**Description of the task**
Return each line of the records below in which the string "size" turns up.

**Data shown**

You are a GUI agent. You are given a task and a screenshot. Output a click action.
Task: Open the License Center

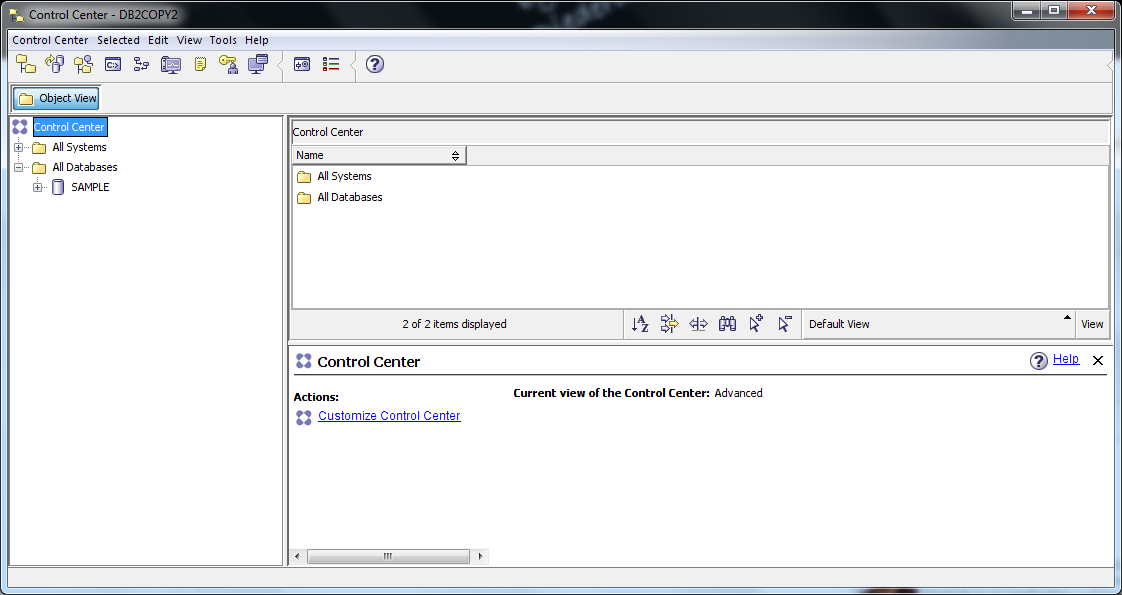(228, 64)
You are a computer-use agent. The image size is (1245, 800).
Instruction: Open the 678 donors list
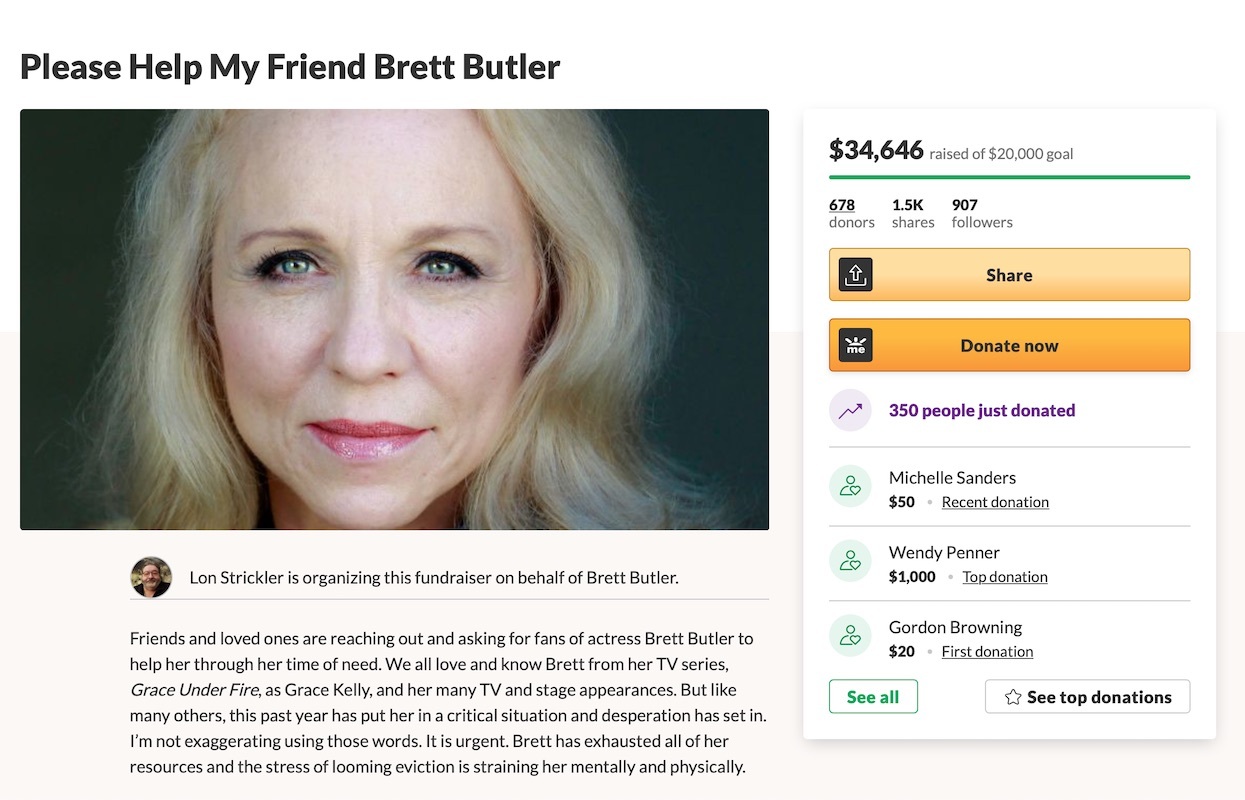[843, 205]
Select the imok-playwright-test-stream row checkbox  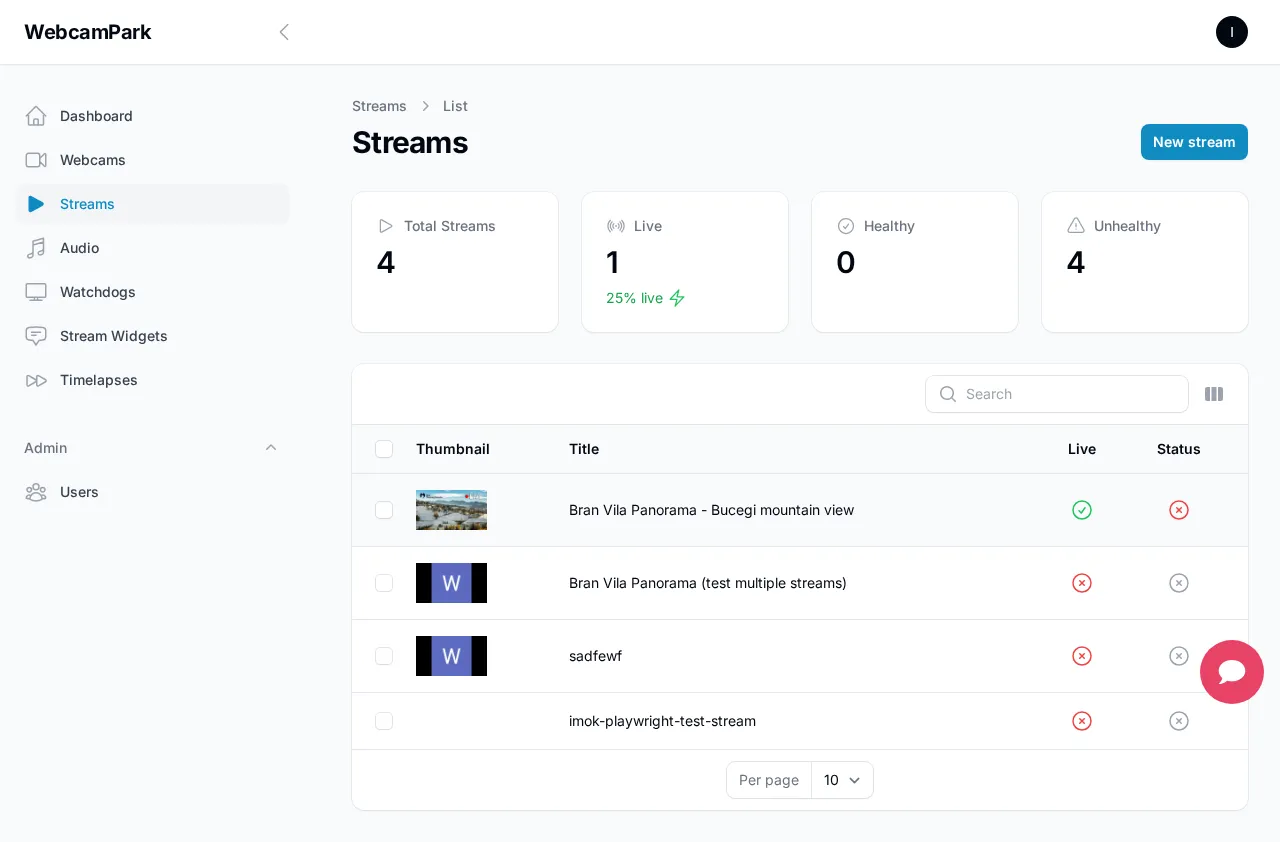(x=384, y=721)
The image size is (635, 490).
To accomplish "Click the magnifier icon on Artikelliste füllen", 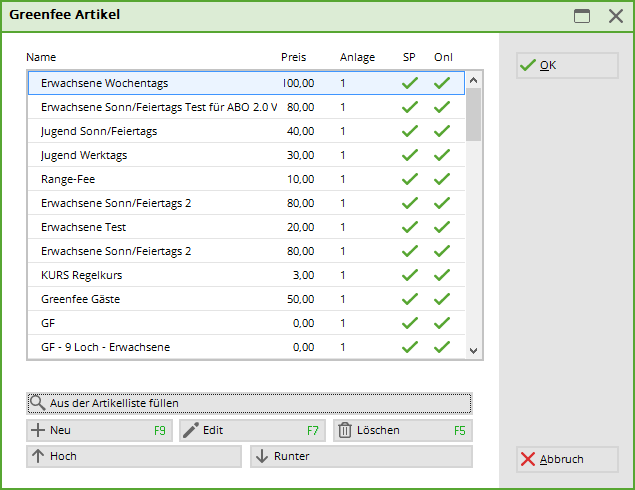I will click(38, 403).
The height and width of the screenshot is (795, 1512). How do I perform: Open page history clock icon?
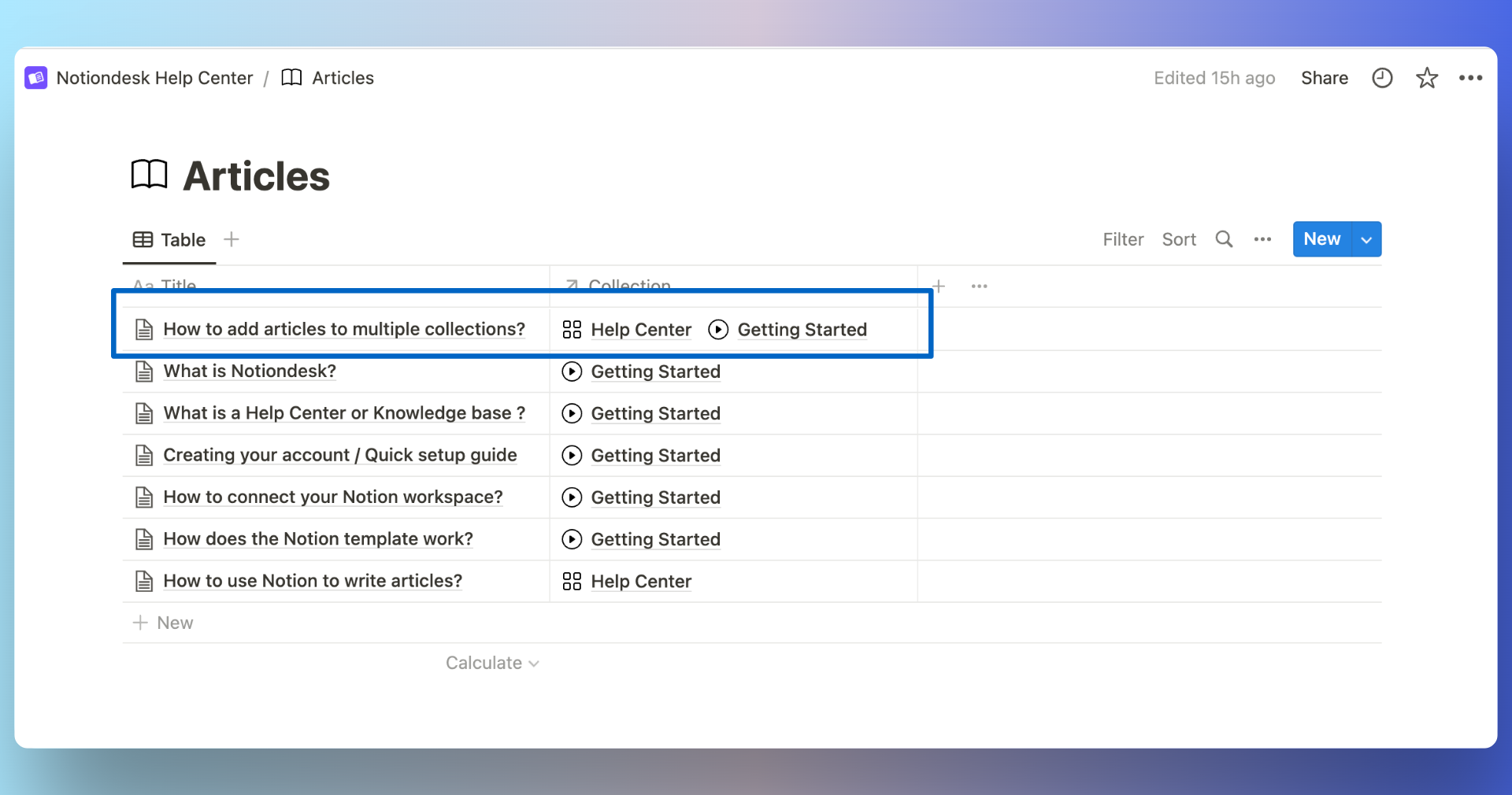[1382, 78]
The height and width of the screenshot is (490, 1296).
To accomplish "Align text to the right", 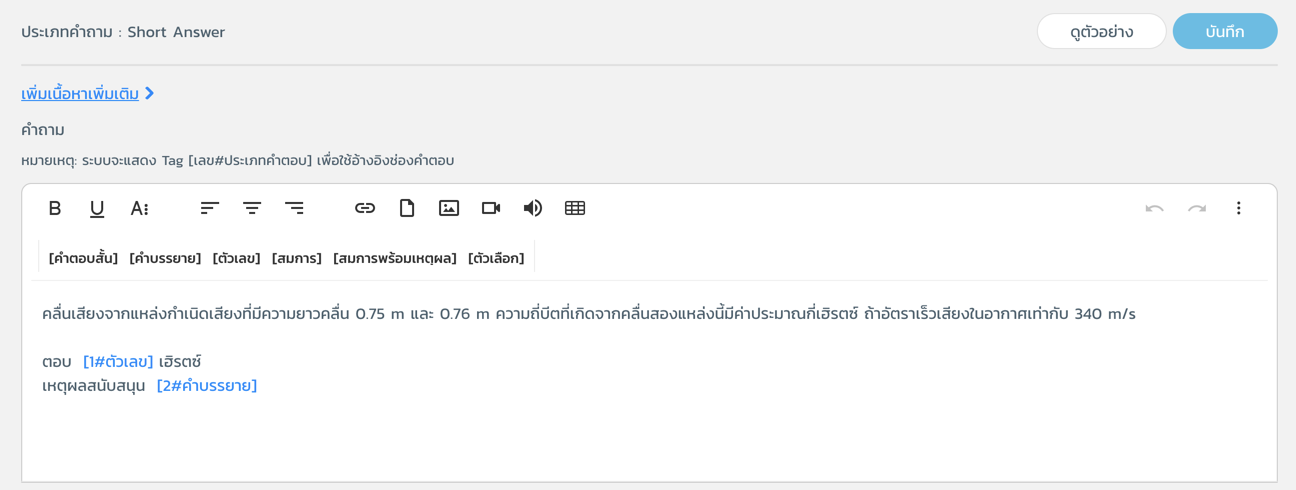I will tap(294, 208).

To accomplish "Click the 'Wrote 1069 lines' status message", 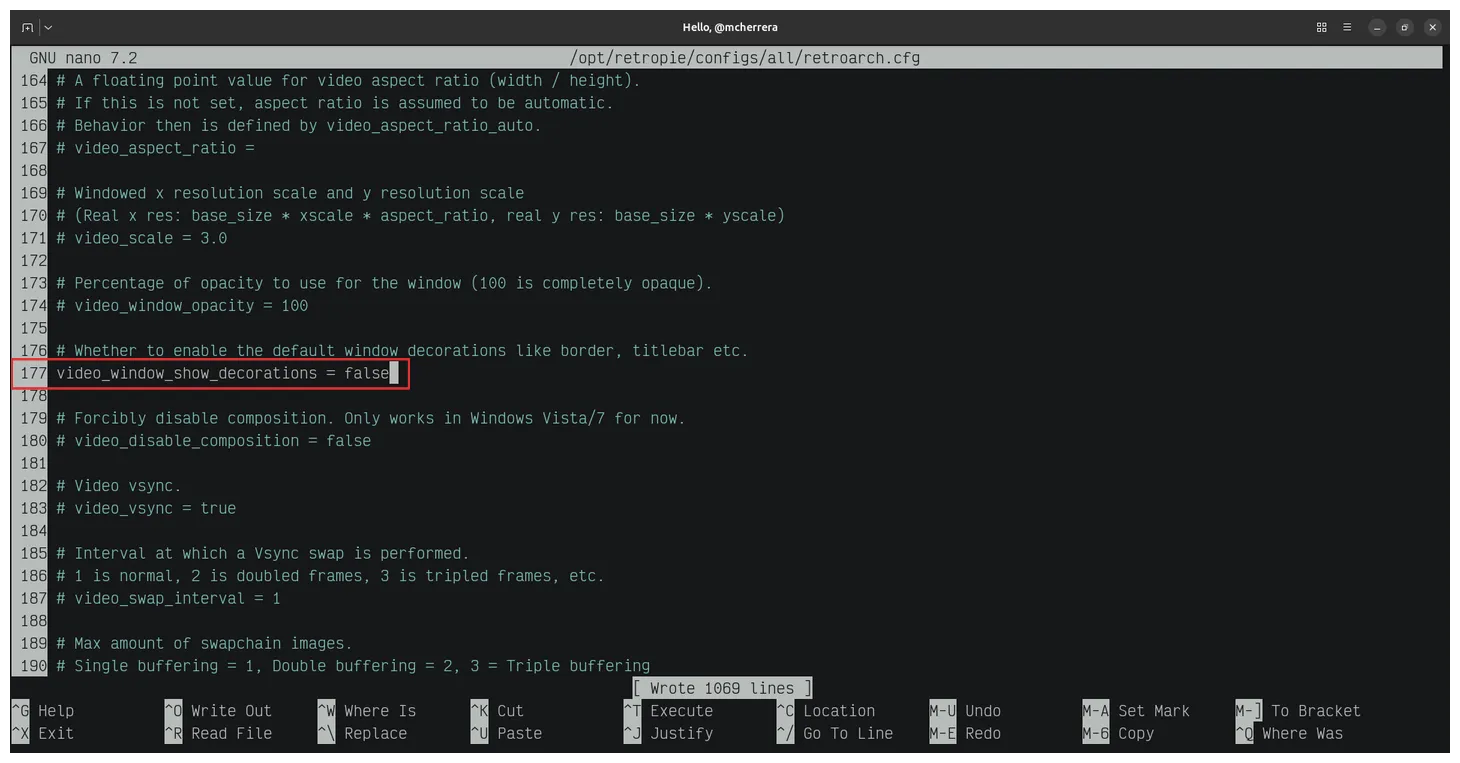I will pos(722,688).
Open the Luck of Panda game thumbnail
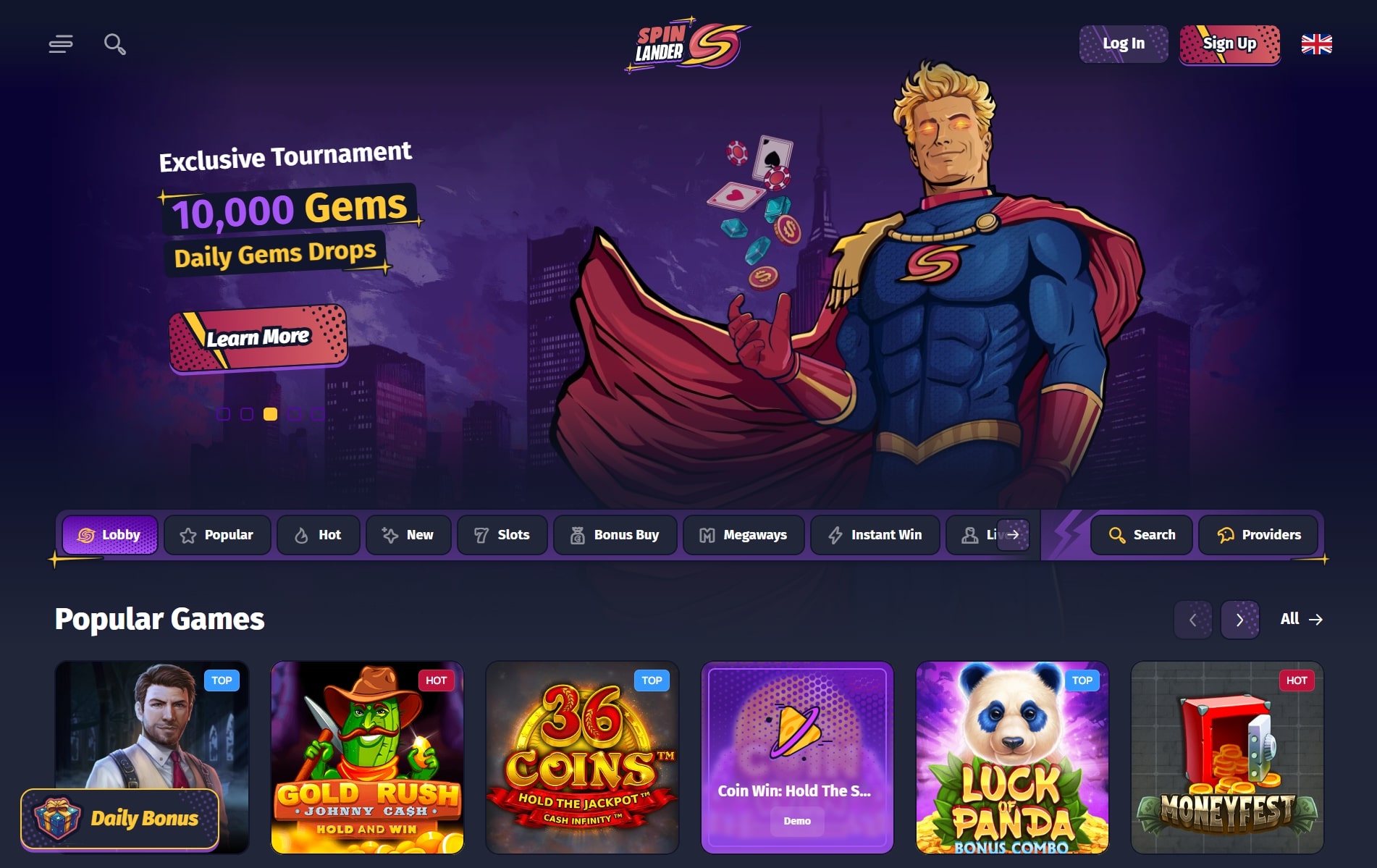 (1012, 757)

**Written reply**
You are a computer-use agent. The image size is (1245, 800).
The image size is (635, 490).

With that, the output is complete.